Exercise material:
^^^^

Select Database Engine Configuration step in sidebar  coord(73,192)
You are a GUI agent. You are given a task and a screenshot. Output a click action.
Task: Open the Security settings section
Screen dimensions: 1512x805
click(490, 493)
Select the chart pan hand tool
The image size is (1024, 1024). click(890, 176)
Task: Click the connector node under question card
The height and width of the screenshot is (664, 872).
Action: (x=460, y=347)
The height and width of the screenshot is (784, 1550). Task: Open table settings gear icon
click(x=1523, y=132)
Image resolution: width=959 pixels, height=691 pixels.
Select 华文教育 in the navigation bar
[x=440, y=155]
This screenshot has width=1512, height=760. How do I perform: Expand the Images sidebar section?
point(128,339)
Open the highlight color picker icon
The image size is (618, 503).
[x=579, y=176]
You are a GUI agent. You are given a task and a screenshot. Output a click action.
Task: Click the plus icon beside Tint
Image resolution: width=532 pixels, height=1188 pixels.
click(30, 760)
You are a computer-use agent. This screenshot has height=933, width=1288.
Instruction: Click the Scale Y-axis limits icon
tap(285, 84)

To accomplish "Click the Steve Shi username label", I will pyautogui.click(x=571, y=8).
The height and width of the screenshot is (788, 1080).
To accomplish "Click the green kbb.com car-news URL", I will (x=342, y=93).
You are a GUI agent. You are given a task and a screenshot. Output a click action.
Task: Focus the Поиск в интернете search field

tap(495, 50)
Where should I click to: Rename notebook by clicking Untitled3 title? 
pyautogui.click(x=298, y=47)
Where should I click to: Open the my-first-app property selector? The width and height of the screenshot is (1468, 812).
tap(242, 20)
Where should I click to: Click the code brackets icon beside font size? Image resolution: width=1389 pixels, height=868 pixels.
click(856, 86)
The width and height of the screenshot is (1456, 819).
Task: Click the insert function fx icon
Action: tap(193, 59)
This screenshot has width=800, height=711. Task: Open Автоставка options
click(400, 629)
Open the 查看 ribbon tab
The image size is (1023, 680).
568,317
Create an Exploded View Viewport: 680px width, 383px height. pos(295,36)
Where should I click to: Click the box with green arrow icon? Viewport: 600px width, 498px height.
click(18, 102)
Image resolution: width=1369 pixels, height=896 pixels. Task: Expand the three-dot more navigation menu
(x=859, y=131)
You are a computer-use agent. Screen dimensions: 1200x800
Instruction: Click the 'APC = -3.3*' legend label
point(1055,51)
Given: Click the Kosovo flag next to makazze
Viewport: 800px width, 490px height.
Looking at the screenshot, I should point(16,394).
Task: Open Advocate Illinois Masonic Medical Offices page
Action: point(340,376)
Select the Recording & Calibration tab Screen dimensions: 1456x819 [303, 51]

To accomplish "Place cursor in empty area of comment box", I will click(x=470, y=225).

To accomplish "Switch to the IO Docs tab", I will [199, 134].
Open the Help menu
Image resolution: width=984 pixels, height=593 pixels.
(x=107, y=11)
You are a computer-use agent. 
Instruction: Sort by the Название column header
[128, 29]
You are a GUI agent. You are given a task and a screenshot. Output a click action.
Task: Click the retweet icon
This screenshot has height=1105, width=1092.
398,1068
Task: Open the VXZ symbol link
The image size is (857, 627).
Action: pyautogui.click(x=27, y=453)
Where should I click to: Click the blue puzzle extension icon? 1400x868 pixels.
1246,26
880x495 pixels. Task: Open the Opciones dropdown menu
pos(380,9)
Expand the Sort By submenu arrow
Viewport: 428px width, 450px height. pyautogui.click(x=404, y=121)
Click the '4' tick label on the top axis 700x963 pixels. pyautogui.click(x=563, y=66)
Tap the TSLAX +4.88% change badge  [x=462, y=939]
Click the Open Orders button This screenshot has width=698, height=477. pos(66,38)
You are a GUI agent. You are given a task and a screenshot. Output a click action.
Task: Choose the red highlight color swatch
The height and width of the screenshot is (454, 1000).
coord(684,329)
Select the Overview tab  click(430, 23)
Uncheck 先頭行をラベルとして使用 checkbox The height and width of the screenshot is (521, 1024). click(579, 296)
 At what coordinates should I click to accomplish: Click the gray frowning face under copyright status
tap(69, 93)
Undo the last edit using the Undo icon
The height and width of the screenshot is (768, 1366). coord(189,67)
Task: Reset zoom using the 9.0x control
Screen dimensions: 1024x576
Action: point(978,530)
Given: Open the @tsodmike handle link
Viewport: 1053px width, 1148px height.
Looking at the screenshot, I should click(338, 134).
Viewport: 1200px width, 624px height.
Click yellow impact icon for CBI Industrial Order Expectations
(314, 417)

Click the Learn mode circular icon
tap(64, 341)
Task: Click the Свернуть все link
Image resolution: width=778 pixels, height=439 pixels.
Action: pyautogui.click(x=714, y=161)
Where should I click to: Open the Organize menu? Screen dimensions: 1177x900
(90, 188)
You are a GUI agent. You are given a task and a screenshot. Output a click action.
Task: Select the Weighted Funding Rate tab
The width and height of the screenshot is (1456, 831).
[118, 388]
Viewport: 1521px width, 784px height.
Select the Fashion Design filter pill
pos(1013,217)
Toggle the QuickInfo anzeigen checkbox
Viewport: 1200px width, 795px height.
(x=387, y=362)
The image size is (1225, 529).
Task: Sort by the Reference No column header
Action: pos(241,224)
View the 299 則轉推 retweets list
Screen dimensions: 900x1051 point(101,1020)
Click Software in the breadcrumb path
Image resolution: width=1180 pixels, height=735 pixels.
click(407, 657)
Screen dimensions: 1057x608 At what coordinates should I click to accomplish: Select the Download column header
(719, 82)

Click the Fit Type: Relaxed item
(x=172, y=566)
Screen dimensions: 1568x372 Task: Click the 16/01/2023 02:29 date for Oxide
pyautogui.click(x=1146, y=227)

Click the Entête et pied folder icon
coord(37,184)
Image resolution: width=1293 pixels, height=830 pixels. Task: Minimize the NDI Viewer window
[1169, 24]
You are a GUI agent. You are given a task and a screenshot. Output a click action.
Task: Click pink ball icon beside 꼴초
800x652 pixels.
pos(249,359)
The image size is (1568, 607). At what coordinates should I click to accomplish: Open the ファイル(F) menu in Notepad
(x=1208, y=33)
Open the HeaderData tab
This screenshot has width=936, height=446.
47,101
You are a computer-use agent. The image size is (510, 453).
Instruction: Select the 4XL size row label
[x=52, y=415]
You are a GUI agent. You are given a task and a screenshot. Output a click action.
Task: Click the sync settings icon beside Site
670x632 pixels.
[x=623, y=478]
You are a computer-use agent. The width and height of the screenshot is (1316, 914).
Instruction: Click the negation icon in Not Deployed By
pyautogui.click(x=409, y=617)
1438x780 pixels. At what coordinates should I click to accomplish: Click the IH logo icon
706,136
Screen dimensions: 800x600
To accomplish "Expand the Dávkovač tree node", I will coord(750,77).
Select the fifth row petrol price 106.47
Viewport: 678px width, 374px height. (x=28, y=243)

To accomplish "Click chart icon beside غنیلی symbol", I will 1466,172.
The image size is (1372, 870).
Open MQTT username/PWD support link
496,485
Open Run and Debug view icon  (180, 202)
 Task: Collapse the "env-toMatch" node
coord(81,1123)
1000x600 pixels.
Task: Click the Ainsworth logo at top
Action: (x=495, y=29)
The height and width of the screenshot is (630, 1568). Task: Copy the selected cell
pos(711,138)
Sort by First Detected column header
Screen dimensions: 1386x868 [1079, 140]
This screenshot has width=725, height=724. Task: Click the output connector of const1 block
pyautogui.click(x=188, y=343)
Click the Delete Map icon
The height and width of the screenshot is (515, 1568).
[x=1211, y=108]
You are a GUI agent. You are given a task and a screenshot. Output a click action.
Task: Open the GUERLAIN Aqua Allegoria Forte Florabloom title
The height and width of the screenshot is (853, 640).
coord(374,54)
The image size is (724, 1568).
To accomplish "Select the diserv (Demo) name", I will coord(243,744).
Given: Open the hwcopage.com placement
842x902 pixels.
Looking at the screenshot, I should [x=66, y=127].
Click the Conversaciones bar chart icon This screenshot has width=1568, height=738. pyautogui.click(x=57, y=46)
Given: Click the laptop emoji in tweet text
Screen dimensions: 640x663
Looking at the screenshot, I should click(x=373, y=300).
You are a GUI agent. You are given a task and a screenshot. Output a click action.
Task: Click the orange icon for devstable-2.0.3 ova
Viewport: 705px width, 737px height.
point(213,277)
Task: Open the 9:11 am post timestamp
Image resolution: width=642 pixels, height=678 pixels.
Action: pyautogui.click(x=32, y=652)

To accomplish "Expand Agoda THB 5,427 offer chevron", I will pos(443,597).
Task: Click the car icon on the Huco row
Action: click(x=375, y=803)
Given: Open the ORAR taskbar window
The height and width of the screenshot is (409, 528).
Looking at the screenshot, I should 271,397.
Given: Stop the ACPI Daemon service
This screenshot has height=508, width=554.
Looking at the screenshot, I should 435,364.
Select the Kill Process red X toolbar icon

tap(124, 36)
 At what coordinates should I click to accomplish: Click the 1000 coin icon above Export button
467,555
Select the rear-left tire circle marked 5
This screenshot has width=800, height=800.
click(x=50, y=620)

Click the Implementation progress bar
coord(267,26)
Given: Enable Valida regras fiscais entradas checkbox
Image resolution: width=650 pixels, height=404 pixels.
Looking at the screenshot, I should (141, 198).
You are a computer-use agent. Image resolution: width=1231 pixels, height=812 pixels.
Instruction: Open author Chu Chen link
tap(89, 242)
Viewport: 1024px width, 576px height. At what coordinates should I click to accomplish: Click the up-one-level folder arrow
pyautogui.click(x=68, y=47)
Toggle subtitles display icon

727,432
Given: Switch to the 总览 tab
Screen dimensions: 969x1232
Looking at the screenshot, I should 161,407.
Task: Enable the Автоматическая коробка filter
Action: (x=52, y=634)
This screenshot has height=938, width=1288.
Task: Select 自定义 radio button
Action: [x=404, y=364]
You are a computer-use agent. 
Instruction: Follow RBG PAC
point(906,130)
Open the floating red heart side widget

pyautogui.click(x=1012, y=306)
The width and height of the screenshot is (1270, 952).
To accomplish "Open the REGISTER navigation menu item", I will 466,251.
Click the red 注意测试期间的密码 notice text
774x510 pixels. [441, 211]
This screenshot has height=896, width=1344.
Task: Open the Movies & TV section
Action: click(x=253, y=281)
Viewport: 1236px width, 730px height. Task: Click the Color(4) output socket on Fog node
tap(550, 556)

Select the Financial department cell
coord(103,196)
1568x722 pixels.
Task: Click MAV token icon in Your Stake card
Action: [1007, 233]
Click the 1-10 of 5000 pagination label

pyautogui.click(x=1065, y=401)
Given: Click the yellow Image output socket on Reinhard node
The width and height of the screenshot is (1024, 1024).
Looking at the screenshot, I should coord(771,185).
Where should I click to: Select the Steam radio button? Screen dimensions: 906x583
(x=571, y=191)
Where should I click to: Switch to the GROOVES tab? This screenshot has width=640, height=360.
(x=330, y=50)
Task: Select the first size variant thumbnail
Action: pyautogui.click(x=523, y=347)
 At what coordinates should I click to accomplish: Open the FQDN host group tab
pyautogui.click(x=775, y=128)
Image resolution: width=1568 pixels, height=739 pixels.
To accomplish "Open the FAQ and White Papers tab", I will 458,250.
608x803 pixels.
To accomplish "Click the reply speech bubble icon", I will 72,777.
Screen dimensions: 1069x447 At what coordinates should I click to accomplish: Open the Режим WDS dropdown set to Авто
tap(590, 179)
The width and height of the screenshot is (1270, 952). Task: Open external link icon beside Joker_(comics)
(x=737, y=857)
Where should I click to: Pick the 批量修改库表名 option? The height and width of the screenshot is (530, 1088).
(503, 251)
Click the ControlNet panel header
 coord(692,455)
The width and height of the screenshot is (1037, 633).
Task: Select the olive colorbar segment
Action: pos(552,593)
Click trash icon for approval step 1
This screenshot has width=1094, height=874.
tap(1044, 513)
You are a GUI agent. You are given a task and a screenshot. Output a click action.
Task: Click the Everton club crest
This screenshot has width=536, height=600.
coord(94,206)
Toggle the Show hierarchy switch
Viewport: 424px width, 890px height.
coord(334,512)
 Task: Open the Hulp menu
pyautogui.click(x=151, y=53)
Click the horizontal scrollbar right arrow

^^^^

Objective:
Copy out the listing lines exactly, beginning at the line that contains "Where should I click to: Click the box" and stopping after the line that contains "Click the Open".

Full response:
Where should I click to: Click the box with green arrow icon? Viewport: 600px width, 498px height.
click(18, 102)
Image resolution: width=1369 pixels, height=896 pixels. Task: Expand the three-dot more navigation menu
(x=859, y=131)
You are a computer-use agent. Screen dimensions: 1200x800
Instruction: Click the 'APC = -3.3*' legend label
point(1055,51)
Given: Click the Kosovo flag next to makazze
Viewport: 800px width, 490px height.
Looking at the screenshot, I should point(16,394).
Task: Open Advocate Illinois Masonic Medical Offices page
Action: point(340,376)
Select the Recording & Calibration tab Screen dimensions: 1456x819 [303, 51]

To accomplish "Place cursor in empty area of comment box", I will click(x=470, y=225).

To accomplish "Switch to the IO Docs tab", I will [199, 134].
Open the Help menu
Image resolution: width=984 pixels, height=593 pixels.
(x=107, y=11)
You are a computer-use agent. 
Instruction: Sort by the Название column header
[128, 29]
You are a GUI agent. You are given a task and a screenshot. Output a click action.
Task: Click the retweet icon
This screenshot has height=1105, width=1092.
398,1068
Task: Open the VXZ symbol link
The image size is (857, 627).
Action: pyautogui.click(x=27, y=453)
Where should I click to: Click the blue puzzle extension icon? 1400x868 pixels.
1246,26
880x495 pixels. Task: Open the Opciones dropdown menu
pos(380,9)
Expand the Sort By submenu arrow
Viewport: 428px width, 450px height. pyautogui.click(x=404, y=121)
Click the '4' tick label on the top axis 700x963 pixels. pyautogui.click(x=563, y=66)
Tap the TSLAX +4.88% change badge  [x=462, y=939]
Click the Open Orders button This screenshot has width=698, height=477. pos(66,38)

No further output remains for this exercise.